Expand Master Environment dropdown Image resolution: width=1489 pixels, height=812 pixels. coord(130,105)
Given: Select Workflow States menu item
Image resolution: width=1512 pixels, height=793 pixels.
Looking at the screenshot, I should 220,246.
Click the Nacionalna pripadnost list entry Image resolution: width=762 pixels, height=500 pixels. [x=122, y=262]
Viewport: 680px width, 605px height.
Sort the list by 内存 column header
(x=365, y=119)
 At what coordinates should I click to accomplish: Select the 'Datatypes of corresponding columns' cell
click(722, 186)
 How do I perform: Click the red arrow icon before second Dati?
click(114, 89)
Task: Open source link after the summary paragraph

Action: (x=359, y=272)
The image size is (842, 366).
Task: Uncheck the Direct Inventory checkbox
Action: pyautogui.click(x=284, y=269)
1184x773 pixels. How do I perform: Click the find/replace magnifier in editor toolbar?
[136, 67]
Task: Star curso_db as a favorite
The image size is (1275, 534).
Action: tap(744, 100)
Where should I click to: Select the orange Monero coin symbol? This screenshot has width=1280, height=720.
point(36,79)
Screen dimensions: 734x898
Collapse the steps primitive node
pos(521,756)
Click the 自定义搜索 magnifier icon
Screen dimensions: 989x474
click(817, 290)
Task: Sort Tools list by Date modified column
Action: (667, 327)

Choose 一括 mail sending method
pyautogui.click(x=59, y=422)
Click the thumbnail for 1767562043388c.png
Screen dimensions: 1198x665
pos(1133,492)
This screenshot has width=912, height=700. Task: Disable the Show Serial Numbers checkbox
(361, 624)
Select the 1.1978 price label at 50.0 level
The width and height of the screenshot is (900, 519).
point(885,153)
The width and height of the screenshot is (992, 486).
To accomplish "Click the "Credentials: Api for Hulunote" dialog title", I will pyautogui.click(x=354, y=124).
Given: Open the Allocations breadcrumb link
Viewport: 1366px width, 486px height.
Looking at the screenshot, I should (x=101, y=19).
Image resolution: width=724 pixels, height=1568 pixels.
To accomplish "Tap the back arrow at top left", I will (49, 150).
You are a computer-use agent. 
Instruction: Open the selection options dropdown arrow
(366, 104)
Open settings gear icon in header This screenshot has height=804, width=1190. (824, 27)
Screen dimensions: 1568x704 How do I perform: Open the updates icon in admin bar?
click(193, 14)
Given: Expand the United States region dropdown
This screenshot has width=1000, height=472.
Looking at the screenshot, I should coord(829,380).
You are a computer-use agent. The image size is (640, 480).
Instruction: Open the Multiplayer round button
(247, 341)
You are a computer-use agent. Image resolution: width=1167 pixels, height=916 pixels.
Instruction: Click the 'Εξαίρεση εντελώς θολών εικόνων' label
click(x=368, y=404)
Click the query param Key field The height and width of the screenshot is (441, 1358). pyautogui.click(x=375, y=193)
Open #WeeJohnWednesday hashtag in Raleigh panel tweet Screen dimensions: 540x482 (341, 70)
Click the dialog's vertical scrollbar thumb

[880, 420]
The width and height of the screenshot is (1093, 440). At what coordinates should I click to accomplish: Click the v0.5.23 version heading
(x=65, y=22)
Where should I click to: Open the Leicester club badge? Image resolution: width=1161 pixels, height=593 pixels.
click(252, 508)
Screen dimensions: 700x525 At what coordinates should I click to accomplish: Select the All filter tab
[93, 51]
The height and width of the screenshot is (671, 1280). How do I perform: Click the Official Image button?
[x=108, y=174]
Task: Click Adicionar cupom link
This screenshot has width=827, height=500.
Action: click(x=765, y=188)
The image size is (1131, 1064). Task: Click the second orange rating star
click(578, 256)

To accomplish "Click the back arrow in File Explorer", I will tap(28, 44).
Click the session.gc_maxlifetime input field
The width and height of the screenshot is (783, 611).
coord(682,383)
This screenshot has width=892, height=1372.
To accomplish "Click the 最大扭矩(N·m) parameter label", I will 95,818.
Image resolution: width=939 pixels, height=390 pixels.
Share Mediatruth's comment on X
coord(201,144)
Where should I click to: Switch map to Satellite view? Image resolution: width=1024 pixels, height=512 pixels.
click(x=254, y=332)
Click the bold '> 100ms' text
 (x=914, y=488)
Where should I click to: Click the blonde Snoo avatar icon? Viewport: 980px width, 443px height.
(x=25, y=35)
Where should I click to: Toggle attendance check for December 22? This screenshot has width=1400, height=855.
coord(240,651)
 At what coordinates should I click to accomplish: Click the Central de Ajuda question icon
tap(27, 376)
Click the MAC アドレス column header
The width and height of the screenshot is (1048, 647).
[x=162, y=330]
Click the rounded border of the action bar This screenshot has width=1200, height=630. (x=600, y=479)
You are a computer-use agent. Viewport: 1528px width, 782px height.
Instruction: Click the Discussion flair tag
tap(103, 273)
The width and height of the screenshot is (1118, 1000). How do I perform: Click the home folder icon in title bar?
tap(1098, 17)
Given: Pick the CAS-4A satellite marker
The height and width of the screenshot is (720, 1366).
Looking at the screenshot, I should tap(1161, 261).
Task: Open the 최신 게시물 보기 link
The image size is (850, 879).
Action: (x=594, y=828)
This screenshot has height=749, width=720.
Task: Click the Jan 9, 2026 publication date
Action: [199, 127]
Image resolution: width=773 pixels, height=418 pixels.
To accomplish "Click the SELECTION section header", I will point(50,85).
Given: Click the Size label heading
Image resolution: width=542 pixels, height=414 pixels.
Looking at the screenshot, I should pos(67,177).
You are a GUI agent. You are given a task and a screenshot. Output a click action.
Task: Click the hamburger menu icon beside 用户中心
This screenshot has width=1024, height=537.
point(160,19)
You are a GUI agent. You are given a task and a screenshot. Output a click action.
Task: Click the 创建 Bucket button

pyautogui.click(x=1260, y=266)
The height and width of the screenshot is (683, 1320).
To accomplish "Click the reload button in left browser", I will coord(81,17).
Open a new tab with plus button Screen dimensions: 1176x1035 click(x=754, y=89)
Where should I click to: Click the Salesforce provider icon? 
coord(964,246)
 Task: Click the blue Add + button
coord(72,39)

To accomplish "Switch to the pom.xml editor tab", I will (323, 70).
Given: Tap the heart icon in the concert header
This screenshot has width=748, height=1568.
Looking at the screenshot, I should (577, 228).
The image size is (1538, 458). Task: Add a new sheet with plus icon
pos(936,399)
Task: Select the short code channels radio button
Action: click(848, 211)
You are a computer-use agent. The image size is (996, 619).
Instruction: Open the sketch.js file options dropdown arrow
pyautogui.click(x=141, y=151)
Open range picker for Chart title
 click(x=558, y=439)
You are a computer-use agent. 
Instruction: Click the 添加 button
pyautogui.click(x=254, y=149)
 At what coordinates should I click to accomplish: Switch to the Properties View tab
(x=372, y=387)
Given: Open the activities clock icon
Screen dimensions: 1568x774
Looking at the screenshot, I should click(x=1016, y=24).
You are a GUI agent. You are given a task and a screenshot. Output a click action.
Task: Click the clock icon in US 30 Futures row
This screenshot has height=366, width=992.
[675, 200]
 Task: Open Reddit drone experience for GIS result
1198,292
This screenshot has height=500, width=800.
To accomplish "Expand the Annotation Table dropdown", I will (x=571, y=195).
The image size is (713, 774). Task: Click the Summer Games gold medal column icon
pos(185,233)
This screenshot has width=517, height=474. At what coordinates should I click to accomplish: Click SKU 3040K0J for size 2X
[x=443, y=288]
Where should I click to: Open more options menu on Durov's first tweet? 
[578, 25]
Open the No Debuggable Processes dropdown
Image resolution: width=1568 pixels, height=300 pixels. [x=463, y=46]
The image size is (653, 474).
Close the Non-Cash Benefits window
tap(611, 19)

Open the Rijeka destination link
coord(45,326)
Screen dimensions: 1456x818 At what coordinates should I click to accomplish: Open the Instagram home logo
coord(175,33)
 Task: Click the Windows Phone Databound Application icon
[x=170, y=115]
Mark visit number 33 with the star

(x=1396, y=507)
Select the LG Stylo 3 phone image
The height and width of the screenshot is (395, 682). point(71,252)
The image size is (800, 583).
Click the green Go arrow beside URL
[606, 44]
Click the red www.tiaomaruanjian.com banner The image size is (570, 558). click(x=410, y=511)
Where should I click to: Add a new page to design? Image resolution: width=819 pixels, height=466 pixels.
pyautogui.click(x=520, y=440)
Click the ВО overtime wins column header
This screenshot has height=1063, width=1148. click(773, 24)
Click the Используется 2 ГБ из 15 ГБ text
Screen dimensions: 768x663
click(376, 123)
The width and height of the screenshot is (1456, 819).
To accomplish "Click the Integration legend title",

.....

After reading the records above, give the number of lines that include "left", and add nothing else.

2